━━━ Available data ━━━

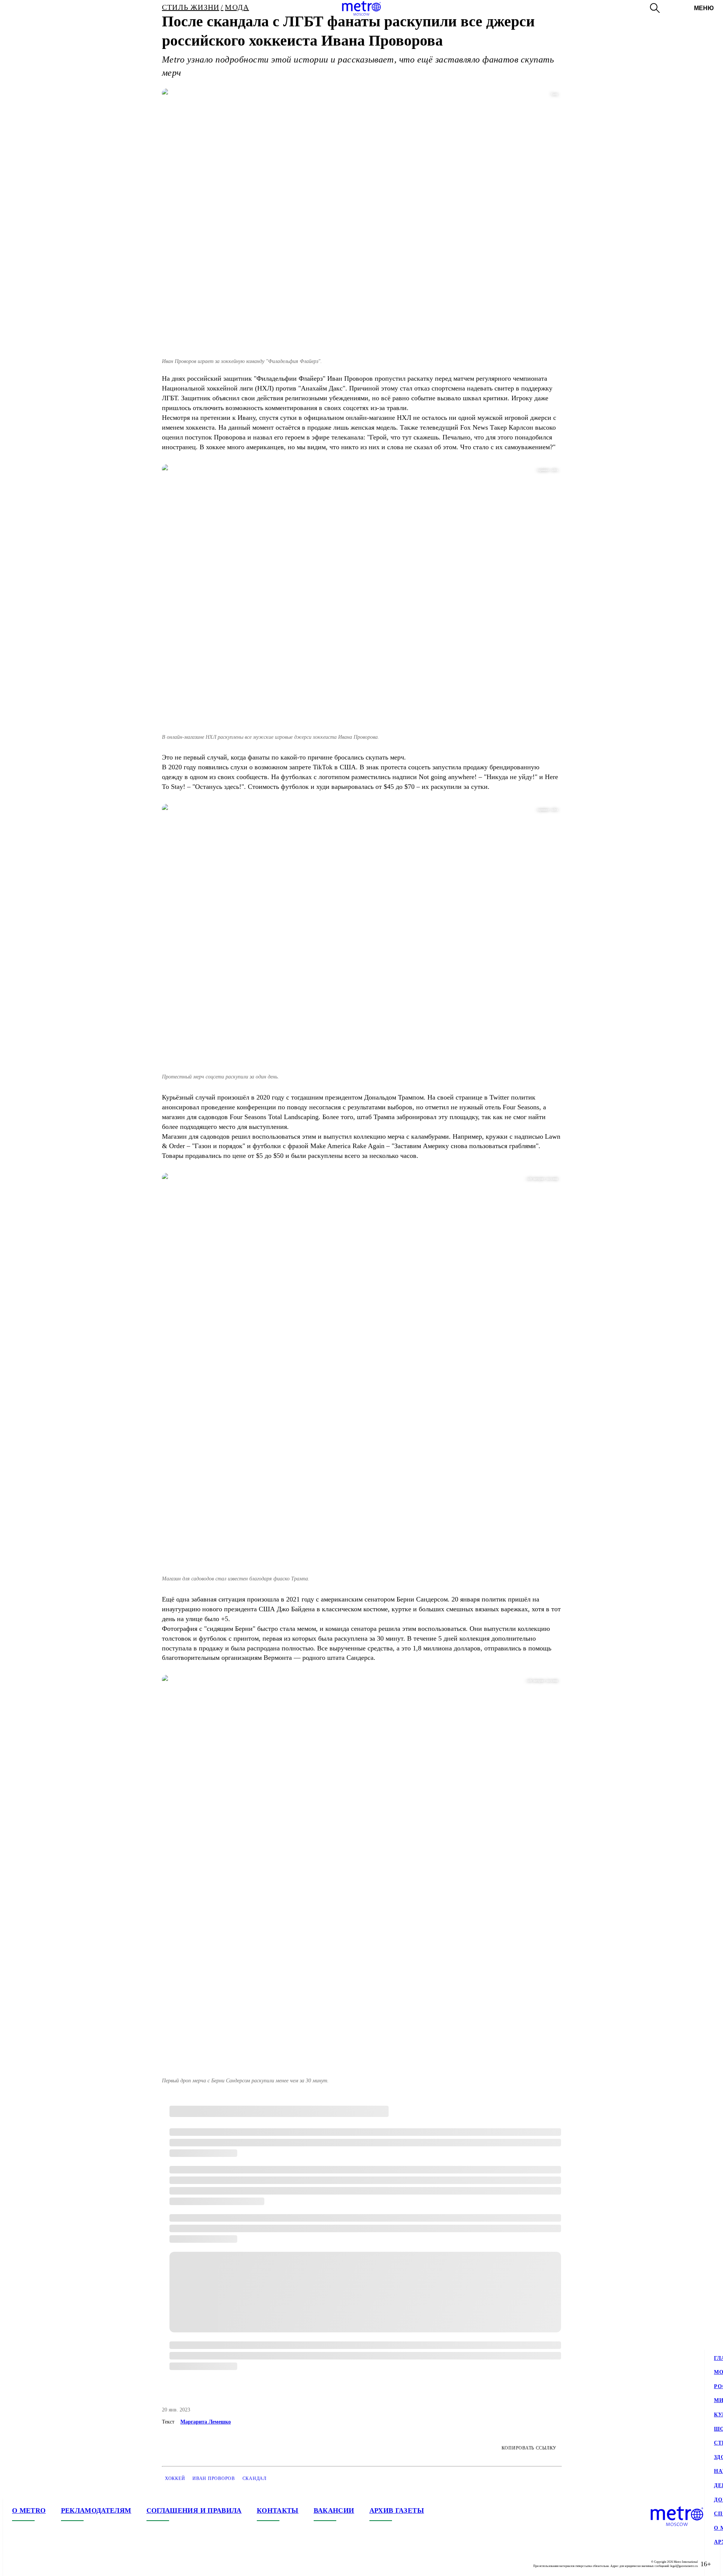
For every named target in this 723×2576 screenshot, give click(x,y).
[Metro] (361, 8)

━━━
━━━ Available data ━━━

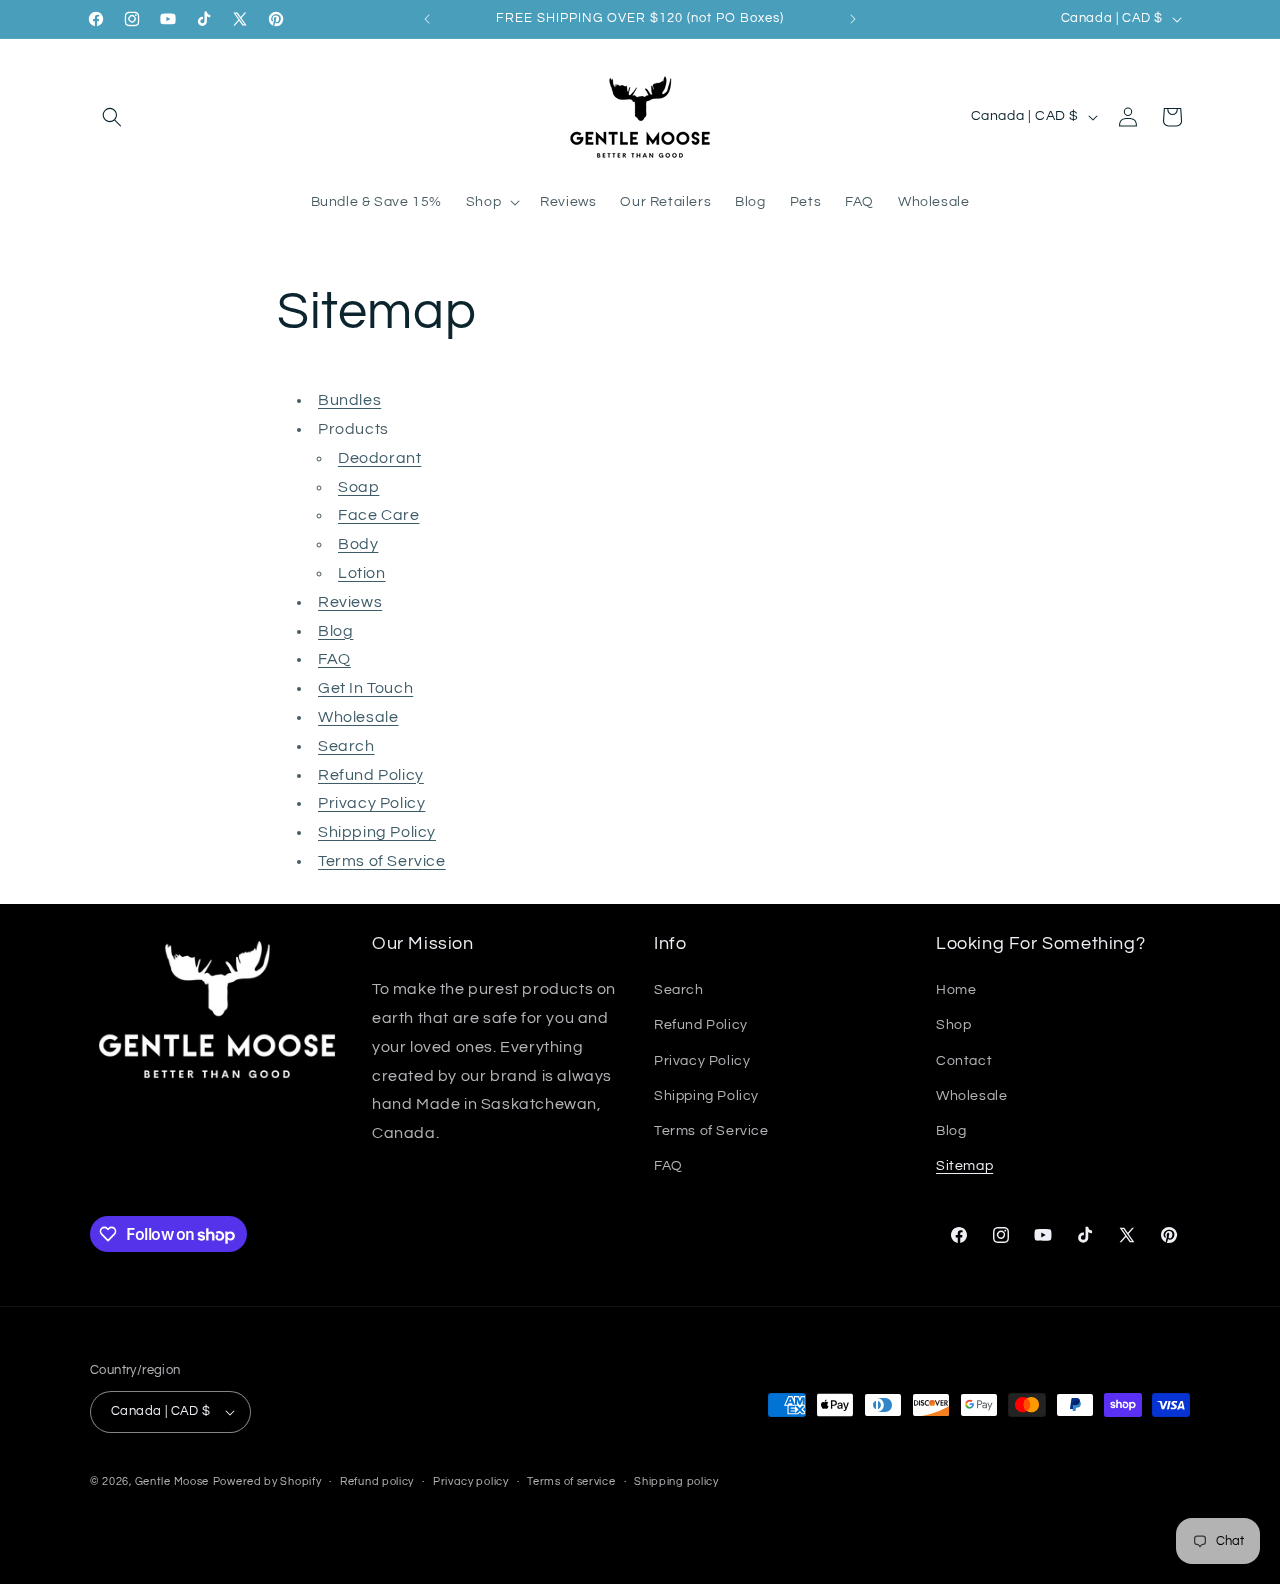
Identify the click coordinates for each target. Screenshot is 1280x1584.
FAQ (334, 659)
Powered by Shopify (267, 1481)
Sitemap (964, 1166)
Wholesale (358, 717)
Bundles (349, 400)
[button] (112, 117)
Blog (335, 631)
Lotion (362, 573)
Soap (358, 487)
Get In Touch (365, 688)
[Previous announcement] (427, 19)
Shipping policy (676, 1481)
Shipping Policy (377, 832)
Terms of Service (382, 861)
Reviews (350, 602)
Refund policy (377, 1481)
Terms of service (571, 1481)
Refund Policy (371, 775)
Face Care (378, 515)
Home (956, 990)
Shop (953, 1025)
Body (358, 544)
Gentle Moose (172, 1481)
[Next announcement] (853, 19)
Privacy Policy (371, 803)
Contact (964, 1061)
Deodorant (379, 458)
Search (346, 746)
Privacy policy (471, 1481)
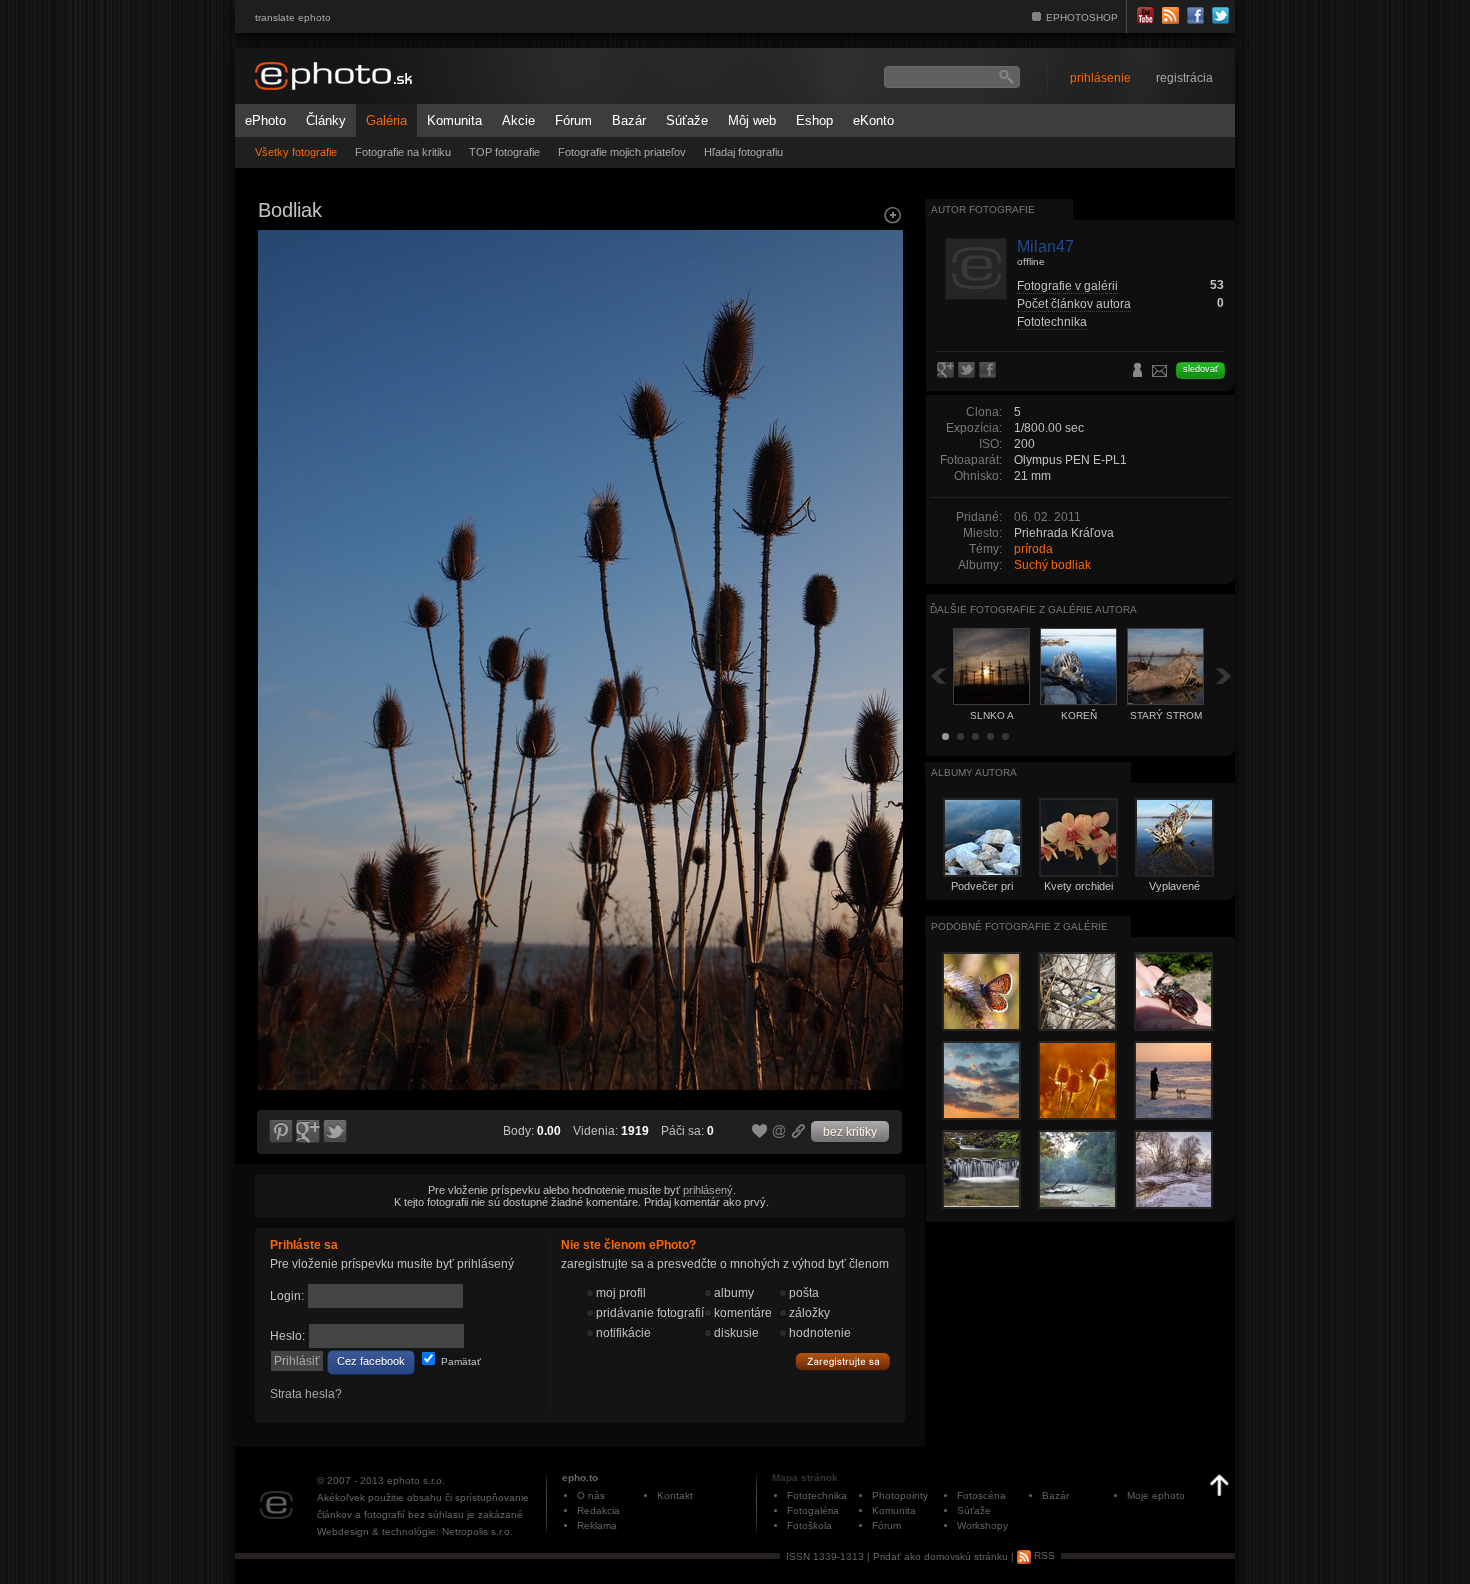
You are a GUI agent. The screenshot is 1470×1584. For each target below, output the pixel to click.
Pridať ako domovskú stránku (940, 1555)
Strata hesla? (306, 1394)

━━━

* Aim of the exercise *
Using the records above, restate word for word the lines from the one with "For every named" through the one with "[Metro] (361, 8)", both included.

* Reply to the exercise *
For every named target in this 723×2576 screenshot, give click(x,y).
[Metro] (361, 8)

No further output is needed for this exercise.